Óscar tenía 22 años y llevaba semanas fantaseando con la idea de visitar aquel local del que tanto había oído hablar. No era un bar cualquiera; se decía que en el fondo, más allá de la música alta y las conversaciones banales, había un espacio reservado para aquellos que buscaban algo más. Una zona de encuentros entre hombres, con una pared de agujeros dispuesta para satisfacer los deseos más ocultos.

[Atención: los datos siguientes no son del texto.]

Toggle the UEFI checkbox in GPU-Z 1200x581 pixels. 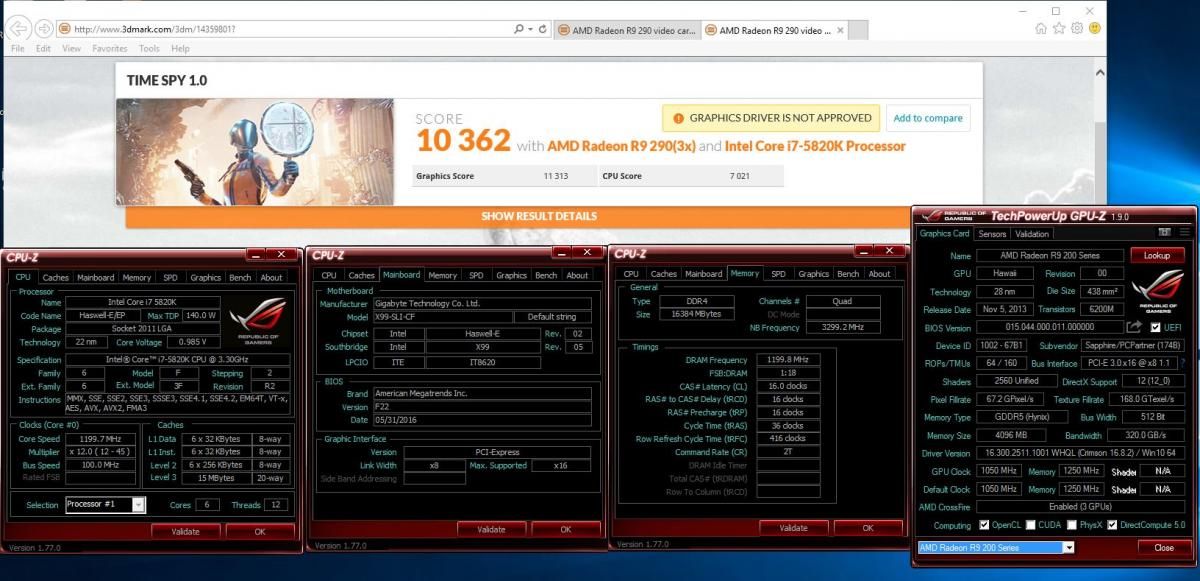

Con el pulso acelerado, cruzó la puerta. El local estaba iluminado tenuemente, lo justo para crear un ambiente íntimo y cargado de posibilidades. Óscar pidió una copa y recorrió con la mirada a los asistentes. Hombres de distintas edades y estilos se mezclaban en la penumbra, con miradas que lo escudriñaban de arriba abajo. Unos eran discretos, otros descaradamente lascivos.

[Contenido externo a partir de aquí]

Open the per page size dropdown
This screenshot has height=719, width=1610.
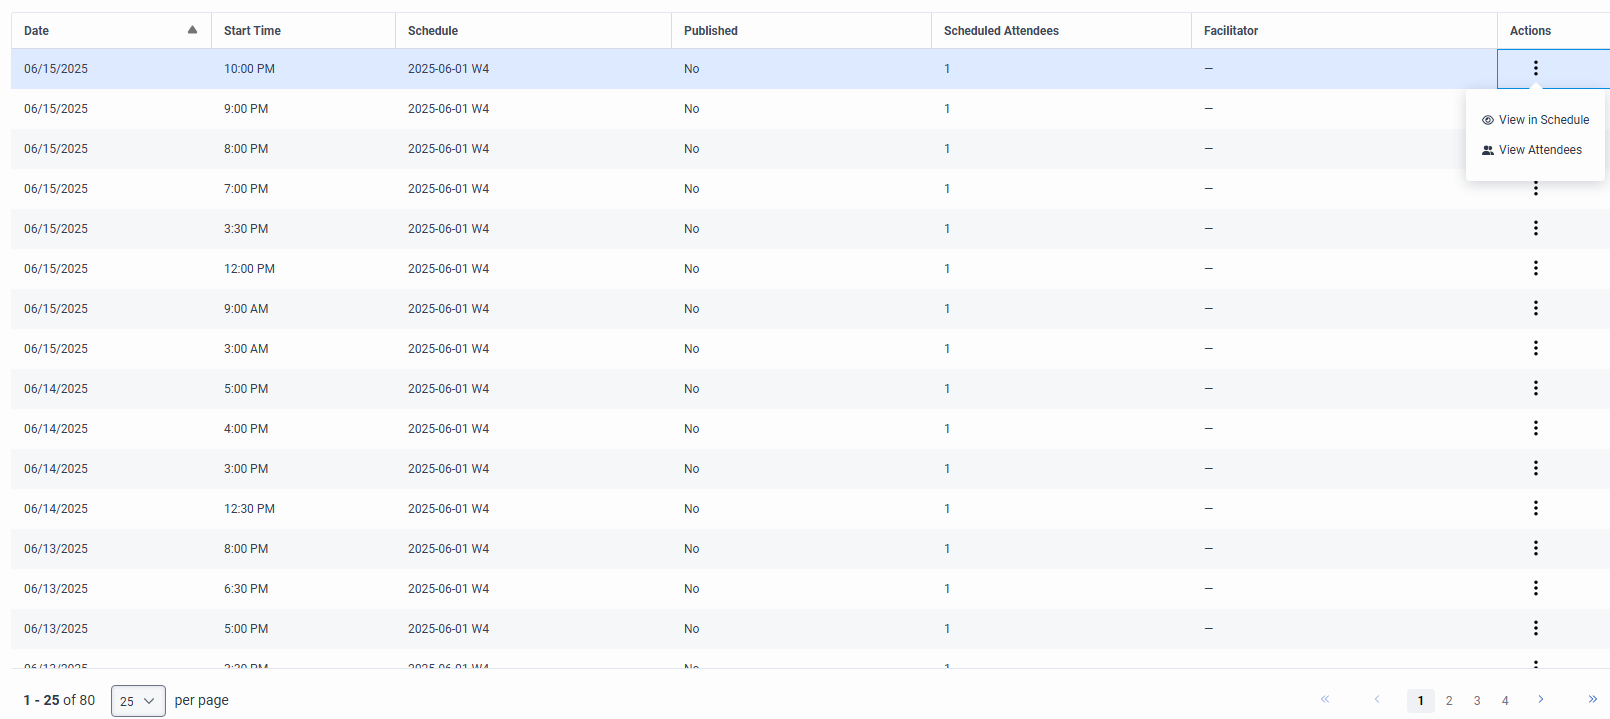[138, 701]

Bebió un sorbo y se encaminó hacia la parte trasera del local. Una cortina de terciopelo rojo separaba la zona principal de aquella área reservada para los más atrevidos. Al cruzarla, el aire cambió, cargado de deseo y expectación. Luces aún más tenues iluminaban el pasillo donde se encontraba la famosa pared con agujeros.
Óscar sintió un cosquilleo recorrer su cuerpo. Se acercó, observando los huecos estratégicamente ubicados a distintas alturas. Se detuvo en uno, sintiendo su aliento agitado. Al otro lado, alguien ya lo esperaba. Una mano emergió, acariciando la pared como si lo invitara a seguir.
Respiró hondo y, con una mezcla de excitación y nervios, se dejó llevar. Lo que siguió fue un juego de sensaciones, donde el anonimato potenciaba cada roce, cada gemido contenido en aquel espacio reducido. El contacto de piel contra piel, la humedad y el calor compartido creaban un cóctel explosivo de placer. Óscar cerró los ojos, entregándose al momento, explorando límites que jamás había imaginado cruzar.
El tiempo se desdibujó entre jadeos y suspiros. Cuando finalmente emergió de aquel espacio, con el pulso aún desbocado y la respiración entrecortada, sintió una oleada de satisfacción recorrerlo. Sonrió para sí mismo, sabiendo que aquella no sería la última vez que cruzaría aquella cortina de terciopelo rojo.